▶ EXCERPT
To accomplish this control the Lasersaur uses a combination of robotic actuators and sensors, laser resonator, optical beam delivery, and control software. All of these subsystems need to work together to get good results. Lasersaur accomplishes this while being simple enough to allow for home building.
Specs:
- overall dimensions: 1700x1170x360mm (67x46x14.2")
- work area: 1220x610mm (48x24")
- resolution: 0.1-0.03mm (240-840dpi)
- maximum feed/seekrate: 6000mm/min
- laser power: 120W @ 10600nm (100W in long-life mode)
- Modes: vector cutting, vector engraving, vector fill engraving, raster engraving
Mechanics
The mechanics comprise both stationary and dynamic parts. The primary building blocks of both the frame and the gantry are T-slot aluminum extrusions. They are widely used in the automation industry and many suppliers offer them. The Lasersaur is designed around extrusions with 20mm side lengths. All the mount assemblies are built from angle brackets and custom-cut alumiunm pieces.
The linear motion assemblies for the x- and y-axis roll directly on the aluminum extrusions. Unlike many gantry designs, no proprietary rails and carriage assemblies are used. The Lasersaur carriages are build from standard-sized ball bearings (with nylon coating), cap screws and custom-cut acrylic pieces. Both axes are minimally constraint and are quite forgiving in terms of imprecisions of the frame.
The drive mechanisms are based on timing belts and stepper motors. We use 12-tooths pulleys, 5.08mm XL belts and 2000 microsteps steppers/drivers. This results in a theoretical resolution of 0.03mm/step.
Electronics
The system is controlled by the Lasersaur DriveBoard in conjunction with two GeckoDrive G203Vs. Each of the Geckos drive a Nanotec (EU BOM) or LinEngineering (US BOM) stepper motor. For the x-axis we use a lightweight Nema 17 and for the y-axis a Nema 23 with rear shaft. For network connectivity the DriveBoard supports one of two embedded Linux computers: BeagleBone and RaspberryPi. They plug right into the board and serve the control interface via http.
The DriveBoard also controls the laser intensity via a digital PWM line and monitors limit switches, door sensors, and water chiller. All critical laser shutdown functions are implemented software-independently with logic gates. Optionally the board can control air and gas assist with optically isolated relays. At the lowest level the firmware understands a subset of gcode.

▶ REQUIREMENT 1
Extract the records word for word, everything from the first line of the records down to the line containing "(x=22, y=95)", with both of those lines included.
The records have no connection to the excerpt above; each is separate material.

▶ DATA ENTRIES

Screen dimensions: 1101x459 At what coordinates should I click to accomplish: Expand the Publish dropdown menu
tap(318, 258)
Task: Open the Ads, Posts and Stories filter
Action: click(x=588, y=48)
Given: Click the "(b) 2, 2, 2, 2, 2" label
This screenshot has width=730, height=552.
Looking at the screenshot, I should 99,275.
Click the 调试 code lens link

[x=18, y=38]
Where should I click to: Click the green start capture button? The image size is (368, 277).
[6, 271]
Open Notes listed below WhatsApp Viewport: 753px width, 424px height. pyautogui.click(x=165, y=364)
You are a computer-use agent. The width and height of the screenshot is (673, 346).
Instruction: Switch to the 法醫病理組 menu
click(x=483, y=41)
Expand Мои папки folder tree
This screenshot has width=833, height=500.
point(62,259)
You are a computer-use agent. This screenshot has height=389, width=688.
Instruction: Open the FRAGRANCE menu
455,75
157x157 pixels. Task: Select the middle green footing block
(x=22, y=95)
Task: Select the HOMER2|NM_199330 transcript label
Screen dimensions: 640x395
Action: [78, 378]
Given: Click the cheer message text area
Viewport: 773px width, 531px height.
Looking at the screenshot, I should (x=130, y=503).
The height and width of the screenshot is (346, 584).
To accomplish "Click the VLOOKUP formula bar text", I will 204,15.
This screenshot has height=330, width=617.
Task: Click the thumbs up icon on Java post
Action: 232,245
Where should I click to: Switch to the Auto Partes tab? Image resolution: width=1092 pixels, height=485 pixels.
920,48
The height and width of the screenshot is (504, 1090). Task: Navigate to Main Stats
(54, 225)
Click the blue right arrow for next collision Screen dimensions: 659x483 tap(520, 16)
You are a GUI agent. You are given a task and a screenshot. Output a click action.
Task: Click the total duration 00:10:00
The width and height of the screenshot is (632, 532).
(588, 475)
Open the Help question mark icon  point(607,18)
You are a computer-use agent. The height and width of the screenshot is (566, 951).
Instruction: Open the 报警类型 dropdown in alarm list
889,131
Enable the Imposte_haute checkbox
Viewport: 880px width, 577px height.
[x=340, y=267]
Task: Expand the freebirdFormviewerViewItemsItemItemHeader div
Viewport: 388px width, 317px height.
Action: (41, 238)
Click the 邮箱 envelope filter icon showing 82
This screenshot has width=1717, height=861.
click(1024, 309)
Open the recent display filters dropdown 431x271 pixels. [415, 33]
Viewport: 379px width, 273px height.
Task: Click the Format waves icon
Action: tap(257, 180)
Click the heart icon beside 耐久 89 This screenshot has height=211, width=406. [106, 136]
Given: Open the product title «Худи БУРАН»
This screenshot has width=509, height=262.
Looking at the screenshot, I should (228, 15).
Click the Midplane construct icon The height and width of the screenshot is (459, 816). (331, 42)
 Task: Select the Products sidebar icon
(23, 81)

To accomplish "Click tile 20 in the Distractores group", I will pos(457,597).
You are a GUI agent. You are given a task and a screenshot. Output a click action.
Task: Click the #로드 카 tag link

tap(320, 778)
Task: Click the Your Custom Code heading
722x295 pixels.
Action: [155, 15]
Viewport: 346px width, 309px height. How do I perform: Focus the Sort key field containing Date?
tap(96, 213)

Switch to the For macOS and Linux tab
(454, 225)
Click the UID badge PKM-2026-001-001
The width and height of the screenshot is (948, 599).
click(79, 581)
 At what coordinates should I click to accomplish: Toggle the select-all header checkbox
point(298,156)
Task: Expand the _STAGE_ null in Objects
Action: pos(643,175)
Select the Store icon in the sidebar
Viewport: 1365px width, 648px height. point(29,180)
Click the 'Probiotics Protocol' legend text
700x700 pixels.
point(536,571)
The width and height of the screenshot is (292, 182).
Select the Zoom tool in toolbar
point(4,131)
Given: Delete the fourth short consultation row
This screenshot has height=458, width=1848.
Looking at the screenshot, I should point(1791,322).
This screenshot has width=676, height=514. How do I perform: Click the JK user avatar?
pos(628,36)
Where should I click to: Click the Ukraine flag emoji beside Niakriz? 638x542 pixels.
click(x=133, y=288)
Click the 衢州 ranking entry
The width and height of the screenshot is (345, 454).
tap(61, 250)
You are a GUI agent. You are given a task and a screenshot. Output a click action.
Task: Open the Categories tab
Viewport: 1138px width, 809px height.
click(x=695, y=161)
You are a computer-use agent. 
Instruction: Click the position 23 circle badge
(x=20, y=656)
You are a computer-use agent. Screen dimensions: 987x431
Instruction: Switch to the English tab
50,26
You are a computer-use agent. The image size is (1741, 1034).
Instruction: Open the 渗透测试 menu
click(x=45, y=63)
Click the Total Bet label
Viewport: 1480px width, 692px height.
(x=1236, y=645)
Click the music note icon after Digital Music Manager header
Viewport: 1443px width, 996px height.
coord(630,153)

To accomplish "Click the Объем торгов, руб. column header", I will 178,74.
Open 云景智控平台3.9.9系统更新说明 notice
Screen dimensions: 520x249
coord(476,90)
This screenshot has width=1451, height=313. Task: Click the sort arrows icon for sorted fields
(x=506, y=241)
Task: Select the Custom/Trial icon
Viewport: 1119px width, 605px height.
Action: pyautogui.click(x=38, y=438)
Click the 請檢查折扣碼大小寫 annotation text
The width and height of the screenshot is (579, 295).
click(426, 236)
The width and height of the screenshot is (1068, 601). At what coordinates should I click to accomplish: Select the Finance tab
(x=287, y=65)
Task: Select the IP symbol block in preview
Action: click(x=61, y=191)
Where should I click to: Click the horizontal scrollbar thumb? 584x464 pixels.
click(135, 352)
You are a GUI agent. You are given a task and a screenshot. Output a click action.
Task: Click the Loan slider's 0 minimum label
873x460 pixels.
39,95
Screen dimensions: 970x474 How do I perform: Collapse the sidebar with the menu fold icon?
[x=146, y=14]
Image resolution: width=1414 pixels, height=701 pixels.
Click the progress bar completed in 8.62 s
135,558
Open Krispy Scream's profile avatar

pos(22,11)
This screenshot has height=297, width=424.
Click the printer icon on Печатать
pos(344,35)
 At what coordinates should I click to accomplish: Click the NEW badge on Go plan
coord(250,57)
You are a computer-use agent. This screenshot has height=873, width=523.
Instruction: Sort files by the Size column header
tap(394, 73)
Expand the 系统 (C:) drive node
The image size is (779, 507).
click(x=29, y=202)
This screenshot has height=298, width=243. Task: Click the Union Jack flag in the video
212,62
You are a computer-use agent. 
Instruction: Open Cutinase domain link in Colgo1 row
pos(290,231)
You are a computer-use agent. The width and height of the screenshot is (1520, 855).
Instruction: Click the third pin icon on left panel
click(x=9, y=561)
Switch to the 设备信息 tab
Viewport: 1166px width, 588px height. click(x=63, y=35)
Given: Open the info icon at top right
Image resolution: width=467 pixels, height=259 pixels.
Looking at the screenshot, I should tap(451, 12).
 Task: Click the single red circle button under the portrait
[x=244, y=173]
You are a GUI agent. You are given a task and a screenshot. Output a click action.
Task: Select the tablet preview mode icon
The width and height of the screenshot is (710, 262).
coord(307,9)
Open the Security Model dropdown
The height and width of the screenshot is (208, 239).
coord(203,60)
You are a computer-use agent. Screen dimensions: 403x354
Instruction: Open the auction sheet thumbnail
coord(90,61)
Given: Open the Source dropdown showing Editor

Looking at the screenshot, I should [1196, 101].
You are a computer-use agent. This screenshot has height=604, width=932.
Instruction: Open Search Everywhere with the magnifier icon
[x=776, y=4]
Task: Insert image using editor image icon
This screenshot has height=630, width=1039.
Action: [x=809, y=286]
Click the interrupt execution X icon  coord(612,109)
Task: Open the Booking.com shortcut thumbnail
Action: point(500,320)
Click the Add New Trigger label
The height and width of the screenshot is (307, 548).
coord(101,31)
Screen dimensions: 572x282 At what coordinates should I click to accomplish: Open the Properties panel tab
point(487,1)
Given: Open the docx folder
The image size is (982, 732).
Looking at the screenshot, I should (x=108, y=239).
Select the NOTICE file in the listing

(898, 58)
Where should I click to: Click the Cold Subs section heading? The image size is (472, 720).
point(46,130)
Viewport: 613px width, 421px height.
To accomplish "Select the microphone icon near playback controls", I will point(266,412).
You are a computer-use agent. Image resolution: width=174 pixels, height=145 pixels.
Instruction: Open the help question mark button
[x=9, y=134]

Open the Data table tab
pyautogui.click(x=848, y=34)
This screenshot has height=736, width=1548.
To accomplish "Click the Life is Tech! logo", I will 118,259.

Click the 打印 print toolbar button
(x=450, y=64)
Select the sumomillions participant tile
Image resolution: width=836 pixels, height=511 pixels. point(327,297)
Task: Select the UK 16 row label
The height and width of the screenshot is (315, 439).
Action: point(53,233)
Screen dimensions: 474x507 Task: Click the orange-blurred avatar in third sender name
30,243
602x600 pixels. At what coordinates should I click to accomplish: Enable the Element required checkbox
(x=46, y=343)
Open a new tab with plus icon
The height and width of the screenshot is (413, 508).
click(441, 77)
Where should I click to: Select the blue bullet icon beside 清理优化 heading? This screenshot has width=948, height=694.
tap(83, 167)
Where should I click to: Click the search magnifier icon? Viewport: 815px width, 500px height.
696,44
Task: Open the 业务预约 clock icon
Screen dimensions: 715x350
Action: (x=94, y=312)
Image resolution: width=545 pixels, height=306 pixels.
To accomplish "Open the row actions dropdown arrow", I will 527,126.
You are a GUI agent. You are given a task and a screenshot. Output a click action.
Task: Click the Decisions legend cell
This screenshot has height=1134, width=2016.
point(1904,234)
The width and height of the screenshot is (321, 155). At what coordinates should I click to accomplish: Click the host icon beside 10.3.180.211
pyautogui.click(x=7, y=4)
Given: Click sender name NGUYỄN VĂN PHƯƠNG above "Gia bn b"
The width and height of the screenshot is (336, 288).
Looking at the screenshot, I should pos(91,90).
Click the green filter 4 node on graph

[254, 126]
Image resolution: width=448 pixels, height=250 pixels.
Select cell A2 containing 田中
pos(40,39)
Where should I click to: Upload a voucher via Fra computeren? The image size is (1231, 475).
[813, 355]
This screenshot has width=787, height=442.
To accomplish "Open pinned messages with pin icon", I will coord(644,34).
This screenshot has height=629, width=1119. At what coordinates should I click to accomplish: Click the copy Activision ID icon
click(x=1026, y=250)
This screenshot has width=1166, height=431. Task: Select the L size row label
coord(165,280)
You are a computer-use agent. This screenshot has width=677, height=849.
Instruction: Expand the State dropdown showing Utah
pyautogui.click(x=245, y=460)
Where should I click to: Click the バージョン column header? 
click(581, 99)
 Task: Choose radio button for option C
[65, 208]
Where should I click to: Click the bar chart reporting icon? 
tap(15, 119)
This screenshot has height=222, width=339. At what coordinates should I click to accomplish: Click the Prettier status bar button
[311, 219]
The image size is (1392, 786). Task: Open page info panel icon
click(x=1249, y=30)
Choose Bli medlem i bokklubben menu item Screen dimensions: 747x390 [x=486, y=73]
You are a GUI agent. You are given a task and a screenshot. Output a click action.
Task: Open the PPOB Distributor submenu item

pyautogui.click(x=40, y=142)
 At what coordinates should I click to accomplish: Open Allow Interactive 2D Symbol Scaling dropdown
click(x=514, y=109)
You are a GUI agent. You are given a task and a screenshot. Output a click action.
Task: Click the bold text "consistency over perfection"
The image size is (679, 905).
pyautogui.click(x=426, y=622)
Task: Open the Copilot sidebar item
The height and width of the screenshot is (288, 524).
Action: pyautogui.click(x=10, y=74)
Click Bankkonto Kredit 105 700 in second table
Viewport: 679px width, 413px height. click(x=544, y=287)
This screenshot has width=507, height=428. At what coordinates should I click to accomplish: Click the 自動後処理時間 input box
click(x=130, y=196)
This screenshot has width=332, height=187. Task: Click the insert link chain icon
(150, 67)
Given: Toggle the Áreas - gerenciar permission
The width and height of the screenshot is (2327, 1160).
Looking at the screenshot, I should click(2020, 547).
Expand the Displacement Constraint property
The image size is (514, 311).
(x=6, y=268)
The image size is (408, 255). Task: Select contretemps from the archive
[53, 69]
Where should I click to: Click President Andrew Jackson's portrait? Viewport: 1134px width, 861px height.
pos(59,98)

▶ REQUIREMENT 2
For each statement, say whether it agrees with the excerpt, answering yes or no and quoting the deciding words: (a) The work area measures 1220x610mm. (b) The x- and y-axis carriages run on proprietary rails. (c) A Nema 23 motor drives the x-axis.

▶ FULL SOLUTION 1
Screen dimensions: 1101x459 At what coordinates should I click to accomplish: Expand the Publish dropdown menu
tap(318, 258)
Task: Open the Ads, Posts and Stories filter
Action: click(x=588, y=48)
Given: Click the "(b) 2, 2, 2, 2, 2" label
This screenshot has width=730, height=552.
Looking at the screenshot, I should 99,275.
Click the 调试 code lens link

[x=18, y=38]
Where should I click to: Click the green start capture button? The image size is (368, 277).
[6, 271]
Open Notes listed below WhatsApp Viewport: 753px width, 424px height. pyautogui.click(x=165, y=364)
You are a computer-use agent. The width and height of the screenshot is (673, 346).
Instruction: Switch to the 法醫病理組 menu
click(x=483, y=41)
Expand Мои папки folder tree
This screenshot has width=833, height=500.
point(62,259)
You are a computer-use agent. This screenshot has height=389, width=688.
Instruction: Open the FRAGRANCE menu
455,75
157x157 pixels. Task: Select the middle green footing block
(x=22, y=95)

▶ FULL SOLUTION 2
(a) Yes: "work area: 1220x610mm (48x24")"
(b) No: "no proprietary rails and carriage assemblies are used"
(c) No: "For the x-axis we use a lightweight Nema 17"